The order will soon release a statement and I will comment on it as soon as it happens.

To conclude, let me remind you of how necessary it is that we keep Father Corapi in our prayers but at the same time, that we never lose sight of the Church and of the importance of Holy Orders.

I have endeavoured to give a balanced reporting on matters which interest all of us as faithful, and impinge on the reputation and prestige of the Church. At the same time, I do not think that a scandal like this (because this it is, without every possibility of downplaying it, when a priest decides to throw away his clerical garb) should be covered under a blanket of silence.

He needs our prayers, and the Church needs that we don’t make of him a cult, or a church, or an occasion of sin.

I think that he is a man of strong character, and rather strong-headed, who feels badly wronged and reacts inordinately. I also think that his love of success, popularity, and money is so closely intertwined with his sincere Christian heart as to make him think that the unacceptable – leaving the priesthood – be a justifiable move.

I believe in his good heart and sincere intention; but make no mistake, this is no Padre Pio.


Posted on June 20, 2011, in Catholicism and tagged , , , , , , , , . Bookmark the permalink. 2 Comments.

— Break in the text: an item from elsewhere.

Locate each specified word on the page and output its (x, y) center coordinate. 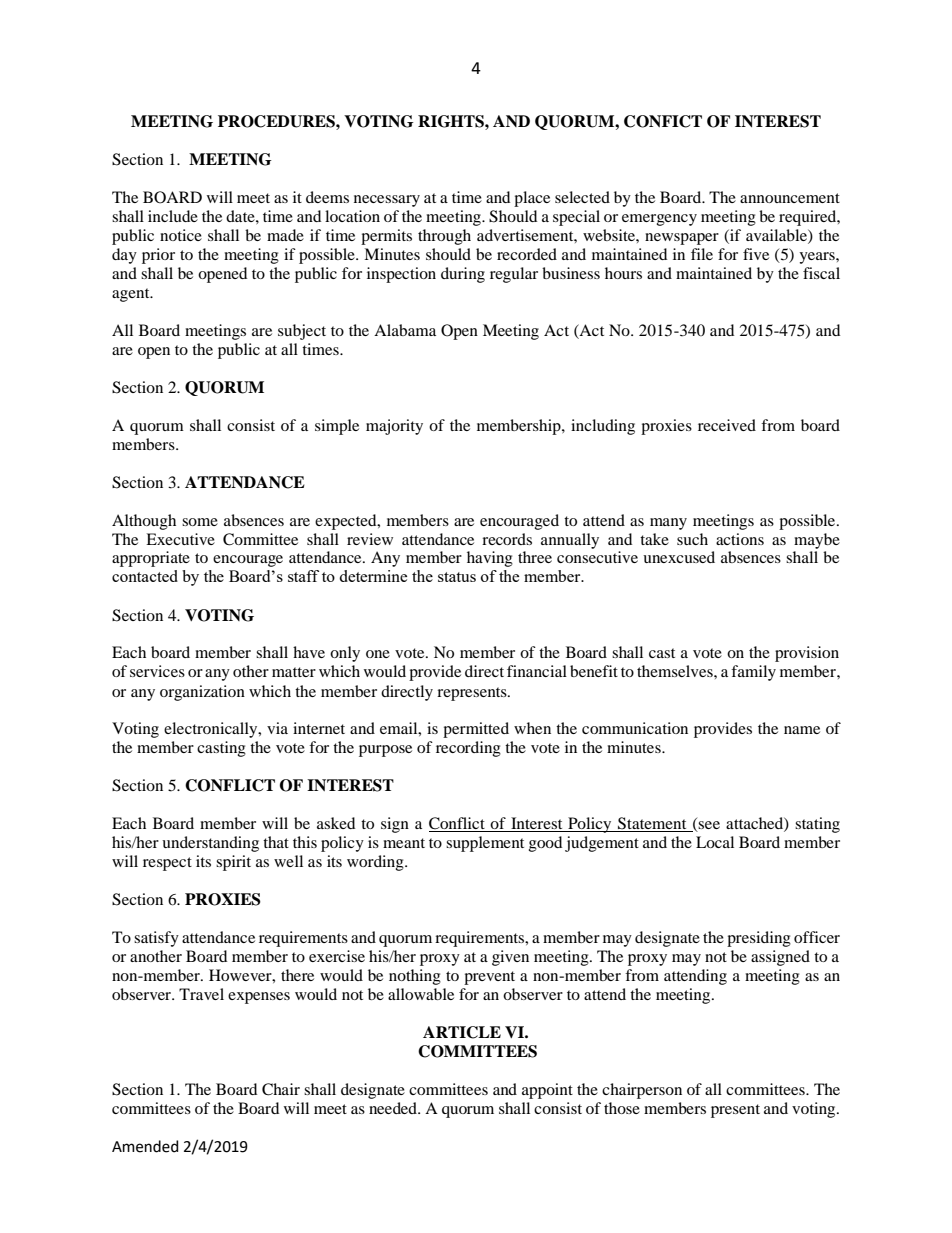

  1. In this video Corapi gives a fine talk on Lent and recommends that his viewers study the Church’s catechism in order to know their faith better – which is fine – but also peppers it with the suggestion that they buy his DVD boxset ($299).

    This is my problem with his whole approach.

    I have a big problem with the idea of priests making money out of things spiritual, so I’m relieved in a way that he’s gone.

    One sees all the time on the internet priests soliciting donations or charging for sermons. It bothers me and is reminscient of the selling of indulgences in pre-reformation times. It no doubt causes scandal to potential believers.

    The Vatican needs to clamp down on this.

    • Shane,

      I think that – in this as in everything else – est modus in rebus.

      I don’t have anything against a priest starting a subscription to buy him a new computer, or posting a list of favourite books the readers can buy to him as a sign of gratitude. I am also aware that for centuries, some religious have lived selling rather profane goods: beer, mainly, or chocolate; and now coffee, or the like.

      But like you, I doo see a problem when the marketing effort becomes an aggressive one; when it gets before the Christian message of the priest.

      If a religious and priest puts his sermons on, say, youtube, I can’t see a problem if he – provided he is authorised to do so by the rules of his order – also sells the High Definition, Super-Audio DVD version to the masses. By doing so, he shows that the care of the souls is paramount, and the marketing activity a pleasant plus bringing some money, as the monk sells the beer. But not if the buying the DVD is the way to get to the message, I’d feel uncomfortable in that case.

      Anyway, there are religious of all sorts, and not all have vows of poverty. I respect that.